ベルギーへ来る事になったきっかけは親友の鈴木真一氏が当時、ブルュセルにある三ツ星レストラン「Bruneau」で働いていた事であった。パン、ショコラ、惣菜、パティスリー、コンクールでの細工など、パティシエとして学ぶべき事は着実に学んできた。ここにきてまだ本格的に学んでいない「Desssert(デザート)」の事が気になっていた。もちろん日本でのホテル勤務時代にDessertを担当していた事があり、一応の経験はあった。パティシエの仕事、特に若い頃の修行時代というのは長い螺旋階段の様なもの。毎日全ての事をこなしていくのは不可能である。ある期間、焼き菓子をやっていると仕上げの実力が不安になってくる。仕上げに移って暫くすると今度はショコラの事が気になって、そして次はパン、細工もの、そして一通りやると今度は又、しばらくやっていない焼き菓子の事が気になってくる。つまり常に苦手な仕事のないようにパティシエという広い仕事範囲の中でぐるぐる回っていく。

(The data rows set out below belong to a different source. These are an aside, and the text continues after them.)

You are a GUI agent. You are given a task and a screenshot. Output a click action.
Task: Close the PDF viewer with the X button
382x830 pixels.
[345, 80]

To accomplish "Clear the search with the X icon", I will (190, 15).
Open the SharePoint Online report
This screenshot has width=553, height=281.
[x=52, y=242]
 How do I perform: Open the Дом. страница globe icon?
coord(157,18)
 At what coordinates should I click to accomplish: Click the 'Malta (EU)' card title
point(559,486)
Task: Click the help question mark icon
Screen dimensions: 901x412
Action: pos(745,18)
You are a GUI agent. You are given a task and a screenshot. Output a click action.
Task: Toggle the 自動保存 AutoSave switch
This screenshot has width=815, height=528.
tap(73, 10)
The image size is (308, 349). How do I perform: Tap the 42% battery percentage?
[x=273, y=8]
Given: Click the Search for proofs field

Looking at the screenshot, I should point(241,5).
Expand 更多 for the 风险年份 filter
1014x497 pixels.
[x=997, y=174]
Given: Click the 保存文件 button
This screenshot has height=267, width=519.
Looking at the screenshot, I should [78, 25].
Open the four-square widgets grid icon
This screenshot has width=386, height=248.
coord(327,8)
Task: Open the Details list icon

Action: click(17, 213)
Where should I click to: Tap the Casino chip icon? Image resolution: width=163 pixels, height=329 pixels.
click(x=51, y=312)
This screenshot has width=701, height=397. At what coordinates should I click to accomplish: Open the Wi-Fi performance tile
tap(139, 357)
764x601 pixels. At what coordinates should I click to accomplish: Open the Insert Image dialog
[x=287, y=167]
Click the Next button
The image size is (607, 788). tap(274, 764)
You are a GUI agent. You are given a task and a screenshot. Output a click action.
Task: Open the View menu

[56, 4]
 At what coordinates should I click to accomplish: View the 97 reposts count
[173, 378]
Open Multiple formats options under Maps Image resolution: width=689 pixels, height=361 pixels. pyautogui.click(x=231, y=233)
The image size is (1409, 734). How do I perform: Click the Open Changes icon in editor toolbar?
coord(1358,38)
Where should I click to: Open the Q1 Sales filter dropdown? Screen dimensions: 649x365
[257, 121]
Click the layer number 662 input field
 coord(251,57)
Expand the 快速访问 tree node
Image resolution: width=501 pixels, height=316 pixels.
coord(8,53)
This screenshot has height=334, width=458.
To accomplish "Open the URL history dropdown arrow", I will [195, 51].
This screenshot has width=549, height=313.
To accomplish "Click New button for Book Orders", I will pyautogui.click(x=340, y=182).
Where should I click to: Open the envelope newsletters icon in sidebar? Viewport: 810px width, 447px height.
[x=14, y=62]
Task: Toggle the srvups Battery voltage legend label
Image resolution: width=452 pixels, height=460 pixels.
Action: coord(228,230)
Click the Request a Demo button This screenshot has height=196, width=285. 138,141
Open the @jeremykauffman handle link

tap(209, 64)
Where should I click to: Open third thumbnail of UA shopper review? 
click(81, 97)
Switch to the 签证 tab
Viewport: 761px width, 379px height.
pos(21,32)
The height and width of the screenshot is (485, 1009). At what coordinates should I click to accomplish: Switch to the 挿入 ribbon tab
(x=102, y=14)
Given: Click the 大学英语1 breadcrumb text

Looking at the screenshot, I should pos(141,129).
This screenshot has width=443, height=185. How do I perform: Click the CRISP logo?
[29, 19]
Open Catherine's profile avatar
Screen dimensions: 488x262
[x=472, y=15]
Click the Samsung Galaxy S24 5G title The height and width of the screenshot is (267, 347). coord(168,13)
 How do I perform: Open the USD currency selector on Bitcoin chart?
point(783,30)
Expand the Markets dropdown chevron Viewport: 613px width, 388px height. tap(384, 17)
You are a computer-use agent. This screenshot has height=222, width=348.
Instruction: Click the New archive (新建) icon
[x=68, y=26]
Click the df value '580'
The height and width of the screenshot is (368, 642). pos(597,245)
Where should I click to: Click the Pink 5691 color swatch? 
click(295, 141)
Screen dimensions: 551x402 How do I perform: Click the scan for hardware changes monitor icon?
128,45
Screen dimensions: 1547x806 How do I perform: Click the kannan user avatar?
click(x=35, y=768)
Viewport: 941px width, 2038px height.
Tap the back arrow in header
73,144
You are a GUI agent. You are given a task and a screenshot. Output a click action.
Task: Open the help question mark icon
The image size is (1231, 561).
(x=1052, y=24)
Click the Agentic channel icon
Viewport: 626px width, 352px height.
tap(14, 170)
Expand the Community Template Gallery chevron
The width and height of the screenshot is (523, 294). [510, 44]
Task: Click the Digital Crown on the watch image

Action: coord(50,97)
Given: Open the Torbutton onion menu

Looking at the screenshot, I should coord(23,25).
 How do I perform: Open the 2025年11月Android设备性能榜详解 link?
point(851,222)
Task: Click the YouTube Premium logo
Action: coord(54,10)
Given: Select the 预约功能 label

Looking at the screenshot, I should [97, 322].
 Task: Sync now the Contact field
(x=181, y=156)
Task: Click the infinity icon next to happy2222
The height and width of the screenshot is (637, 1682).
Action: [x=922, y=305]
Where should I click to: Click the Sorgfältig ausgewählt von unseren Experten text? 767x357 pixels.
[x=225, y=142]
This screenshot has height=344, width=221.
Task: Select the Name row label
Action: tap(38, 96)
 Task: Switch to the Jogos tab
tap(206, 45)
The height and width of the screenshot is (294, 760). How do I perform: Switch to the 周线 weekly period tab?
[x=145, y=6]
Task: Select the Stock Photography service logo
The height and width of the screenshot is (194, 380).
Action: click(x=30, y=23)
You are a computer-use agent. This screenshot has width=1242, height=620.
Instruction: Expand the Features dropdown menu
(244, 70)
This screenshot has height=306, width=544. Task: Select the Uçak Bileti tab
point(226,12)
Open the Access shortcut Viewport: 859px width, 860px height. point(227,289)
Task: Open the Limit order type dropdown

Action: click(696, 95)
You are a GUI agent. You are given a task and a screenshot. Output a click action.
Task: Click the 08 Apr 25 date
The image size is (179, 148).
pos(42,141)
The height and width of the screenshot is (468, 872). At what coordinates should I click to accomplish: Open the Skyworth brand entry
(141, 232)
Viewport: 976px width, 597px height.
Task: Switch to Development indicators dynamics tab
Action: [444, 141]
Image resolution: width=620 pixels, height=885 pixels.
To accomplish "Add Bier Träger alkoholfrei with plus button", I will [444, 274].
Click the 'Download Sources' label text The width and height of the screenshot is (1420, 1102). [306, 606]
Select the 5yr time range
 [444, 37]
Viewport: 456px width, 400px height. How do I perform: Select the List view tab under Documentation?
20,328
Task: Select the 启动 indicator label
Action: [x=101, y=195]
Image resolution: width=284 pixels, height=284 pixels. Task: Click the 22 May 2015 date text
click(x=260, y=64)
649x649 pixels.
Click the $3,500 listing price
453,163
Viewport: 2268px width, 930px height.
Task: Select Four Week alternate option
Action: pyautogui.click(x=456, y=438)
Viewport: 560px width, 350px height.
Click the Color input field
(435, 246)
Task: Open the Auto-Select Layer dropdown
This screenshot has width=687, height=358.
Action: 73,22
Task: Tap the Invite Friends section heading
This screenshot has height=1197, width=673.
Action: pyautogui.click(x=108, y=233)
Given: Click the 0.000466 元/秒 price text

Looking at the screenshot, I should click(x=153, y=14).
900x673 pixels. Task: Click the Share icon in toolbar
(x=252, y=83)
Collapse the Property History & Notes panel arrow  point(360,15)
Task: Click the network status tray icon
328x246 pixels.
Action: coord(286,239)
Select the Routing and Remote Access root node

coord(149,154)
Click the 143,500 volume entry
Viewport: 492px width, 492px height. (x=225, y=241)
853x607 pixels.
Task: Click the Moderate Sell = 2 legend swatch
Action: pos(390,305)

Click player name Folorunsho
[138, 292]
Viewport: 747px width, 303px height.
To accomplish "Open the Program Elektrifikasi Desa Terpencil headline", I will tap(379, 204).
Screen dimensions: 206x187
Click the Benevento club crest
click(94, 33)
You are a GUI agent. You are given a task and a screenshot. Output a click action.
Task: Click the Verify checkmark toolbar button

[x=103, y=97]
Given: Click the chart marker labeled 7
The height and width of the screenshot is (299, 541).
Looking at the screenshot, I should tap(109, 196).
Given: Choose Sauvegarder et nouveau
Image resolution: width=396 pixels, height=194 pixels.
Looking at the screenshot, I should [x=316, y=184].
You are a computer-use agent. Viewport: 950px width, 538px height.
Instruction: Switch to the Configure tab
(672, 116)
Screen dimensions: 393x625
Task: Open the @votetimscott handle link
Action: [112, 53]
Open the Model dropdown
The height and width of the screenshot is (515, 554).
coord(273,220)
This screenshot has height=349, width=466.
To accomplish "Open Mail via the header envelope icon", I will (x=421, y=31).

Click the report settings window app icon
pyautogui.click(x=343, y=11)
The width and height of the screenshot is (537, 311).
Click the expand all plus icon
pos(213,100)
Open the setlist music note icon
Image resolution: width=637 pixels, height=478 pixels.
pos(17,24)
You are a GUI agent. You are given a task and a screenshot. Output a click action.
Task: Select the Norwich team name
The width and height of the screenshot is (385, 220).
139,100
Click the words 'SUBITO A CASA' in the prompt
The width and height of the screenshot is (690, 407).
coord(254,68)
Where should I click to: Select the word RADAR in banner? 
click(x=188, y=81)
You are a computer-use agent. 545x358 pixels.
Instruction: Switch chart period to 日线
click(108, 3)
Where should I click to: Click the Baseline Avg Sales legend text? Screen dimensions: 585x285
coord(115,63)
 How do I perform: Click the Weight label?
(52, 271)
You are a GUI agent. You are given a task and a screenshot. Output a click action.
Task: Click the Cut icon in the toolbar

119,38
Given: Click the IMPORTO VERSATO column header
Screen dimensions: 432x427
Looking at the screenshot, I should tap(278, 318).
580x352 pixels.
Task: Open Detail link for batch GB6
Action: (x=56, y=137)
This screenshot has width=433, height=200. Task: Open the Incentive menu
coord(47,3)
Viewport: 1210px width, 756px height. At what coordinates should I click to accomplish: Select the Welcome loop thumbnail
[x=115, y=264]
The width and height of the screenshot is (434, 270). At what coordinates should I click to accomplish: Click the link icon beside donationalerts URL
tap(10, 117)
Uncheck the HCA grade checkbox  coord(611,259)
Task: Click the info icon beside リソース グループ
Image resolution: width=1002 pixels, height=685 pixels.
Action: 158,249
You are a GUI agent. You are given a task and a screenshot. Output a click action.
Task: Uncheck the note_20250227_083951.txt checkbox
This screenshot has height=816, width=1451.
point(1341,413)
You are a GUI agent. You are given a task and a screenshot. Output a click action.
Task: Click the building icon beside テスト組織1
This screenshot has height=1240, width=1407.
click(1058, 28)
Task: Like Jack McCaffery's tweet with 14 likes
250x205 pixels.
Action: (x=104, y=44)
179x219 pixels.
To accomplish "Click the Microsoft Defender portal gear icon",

しかしグルッと一周してきた時には以前よりも必ず高水準の位置にあり、それを繰り返しながら螺旋階段のように高みに上っていかなければならないのである。そういった意味でもヨーロッパに来てから一度もトライしていないレストランデザートに挑戦してみたかった。どうせやるのであればレストランの頂点、三ツ星を狙うべきである。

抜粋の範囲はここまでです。